Every entry in the data below needs to be repeated exactly.
BEGIN
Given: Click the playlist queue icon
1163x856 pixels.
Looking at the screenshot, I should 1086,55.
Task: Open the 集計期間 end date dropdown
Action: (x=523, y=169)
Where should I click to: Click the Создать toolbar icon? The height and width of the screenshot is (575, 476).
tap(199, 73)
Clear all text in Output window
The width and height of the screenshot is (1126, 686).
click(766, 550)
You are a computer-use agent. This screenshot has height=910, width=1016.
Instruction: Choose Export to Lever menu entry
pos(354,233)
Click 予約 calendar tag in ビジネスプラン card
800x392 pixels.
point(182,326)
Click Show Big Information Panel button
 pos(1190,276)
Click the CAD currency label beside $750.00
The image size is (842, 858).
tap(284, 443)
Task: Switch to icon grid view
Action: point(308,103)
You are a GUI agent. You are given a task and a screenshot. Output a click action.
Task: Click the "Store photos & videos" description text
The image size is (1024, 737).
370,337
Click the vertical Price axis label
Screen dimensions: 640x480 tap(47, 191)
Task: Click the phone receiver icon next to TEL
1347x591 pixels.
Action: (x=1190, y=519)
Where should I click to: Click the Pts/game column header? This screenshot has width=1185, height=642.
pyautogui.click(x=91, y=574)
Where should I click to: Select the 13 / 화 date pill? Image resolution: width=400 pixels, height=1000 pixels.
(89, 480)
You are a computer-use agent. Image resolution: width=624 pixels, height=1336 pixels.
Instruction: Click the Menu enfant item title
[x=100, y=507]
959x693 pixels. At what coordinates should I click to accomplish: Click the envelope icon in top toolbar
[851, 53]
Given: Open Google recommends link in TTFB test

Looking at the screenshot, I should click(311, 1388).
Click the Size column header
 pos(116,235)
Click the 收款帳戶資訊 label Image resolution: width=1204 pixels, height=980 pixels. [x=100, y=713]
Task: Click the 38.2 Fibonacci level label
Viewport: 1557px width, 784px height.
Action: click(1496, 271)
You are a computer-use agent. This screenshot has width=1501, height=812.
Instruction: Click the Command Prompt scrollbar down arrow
END
_Task answer_
Given: Click the playlist queue icon
1163x856 pixels.
Looking at the screenshot, I should 1086,55.
Task: Open the 集計期間 end date dropdown
Action: (x=523, y=169)
Where should I click to: Click the Создать toolbar icon? The height and width of the screenshot is (575, 476).
tap(199, 73)
Clear all text in Output window
The width and height of the screenshot is (1126, 686).
click(766, 550)
You are a computer-use agent. This screenshot has height=910, width=1016.
Instruction: Choose Export to Lever menu entry
pos(354,233)
Click 予約 calendar tag in ビジネスプラン card
800x392 pixels.
point(182,326)
Click Show Big Information Panel button
 pos(1190,276)
Click the CAD currency label beside $750.00
The image size is (842, 858).
tap(284, 443)
Task: Switch to icon grid view
Action: point(308,103)
You are a GUI agent. You are given a task and a screenshot. Output a click action.
Task: Click the "Store photos & videos" description text
The image size is (1024, 737).
370,337
Click the vertical Price axis label
Screen dimensions: 640x480 tap(47, 191)
Task: Click the phone receiver icon next to TEL
1347x591 pixels.
Action: (x=1190, y=519)
Where should I click to: Click the Pts/game column header? This screenshot has width=1185, height=642.
pyautogui.click(x=91, y=574)
Where should I click to: Select the 13 / 화 date pill? Image resolution: width=400 pixels, height=1000 pixels.
(89, 480)
You are a computer-use agent. Image resolution: width=624 pixels, height=1336 pixels.
Instruction: Click the Menu enfant item title
[x=100, y=507]
959x693 pixels. At what coordinates should I click to accomplish: Click the envelope icon in top toolbar
[851, 53]
Given: Open Google recommends link in TTFB test

Looking at the screenshot, I should click(311, 1388).
Click the Size column header
 pos(116,235)
Click the 收款帳戶資訊 label Image resolution: width=1204 pixels, height=980 pixels. [x=100, y=713]
Task: Click the 38.2 Fibonacci level label
Viewport: 1557px width, 784px height.
Action: click(1496, 271)
You are a computer-use agent. This screenshot has width=1501, height=812.
Instruction: Click the Command Prompt scrollbar down arrow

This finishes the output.